HONG KONG – A former employee of the British Consulate in Hong Kong who said he was tortured by authorities in mainland China last year has been granted asylum in the UK.

The disappearance of consulate worker Simon Cheng last year at the height of the demonstrations in democracy in Hong Kong highlights the issues that had raised months of protest. Hong Kongers partly walked the streets in fear of being subjected to the opaque Chinese legal system as mainland commanders extend their reach to people in the semi-autonomous Hong Kong, a former British colony.

“I am grateful for the determination and courage shown by the British government to rescue British citizens,”

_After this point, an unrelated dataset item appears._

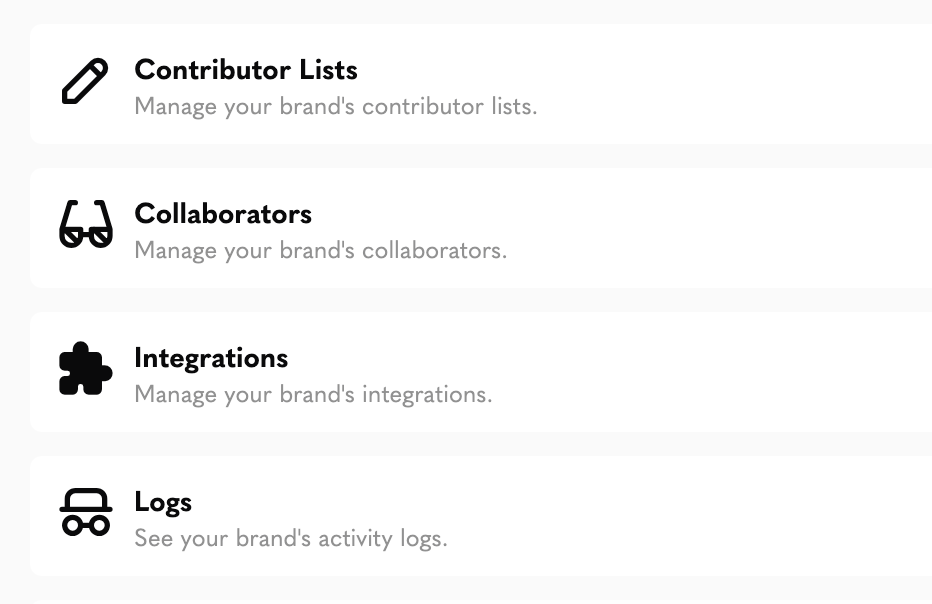Image resolution: width=932 pixels, height=604 pixels.
Task: Click empty region of the Logs card
Action: click(x=713, y=515)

; Cheng wrote on Facebook above a photo of the letter granting him asylum. “I also hope that my case can be a precedent for other Hong Kongers to seek protection.”

The British Foreign Office could not immediately be reached for comment.

The asylum to Mr. Cheng came amid widespread concern in Hong Kong on Wednesday after China introduced national security legislation in Hong Kong aimed at wiping out displays of dissent against the Beijing government. The transition has led to other nations being indicted against China, raising fears that it spells the end of the “one country, two systems” framework that marked the territory.

Hong Kong police, who made several arrests under the law during protests on Wednesday, said a 24-year-old man suspected of having knifed a police officer was arrested early Thursday at the city’s airport. Local news outlets said he had been preparing to go to London.

The British government on Wednesday confirmed plans to open a road for as many as three million people from Hong Kong to gain British citizenship. The country’s foreign secretary, Dominic Raab, said the decision responded to the “serious and deeply worrying” new security law.

Raab called the law a violation of the Joint Declaration, the 1984 treaty under which Britain agreed to return Hong Kong in 1997. He said the law violated the city’s autonomy, threatened civil rights and undermined judicial independence.

State Secretary Mike Pompeo called the law “outrageous and offensive to all nations,” because even in one of its articles, even non-Hong Kong residents are likely to be penalized for being run by Chinese law.

Last year, Cheng, 29, traveled from Hong Kong to mainland Shenzhen for a business conference. He was stopped by police when he returned to Hong Kong at the city’s high-speed railway station, some of which is under mainland jurisdiction.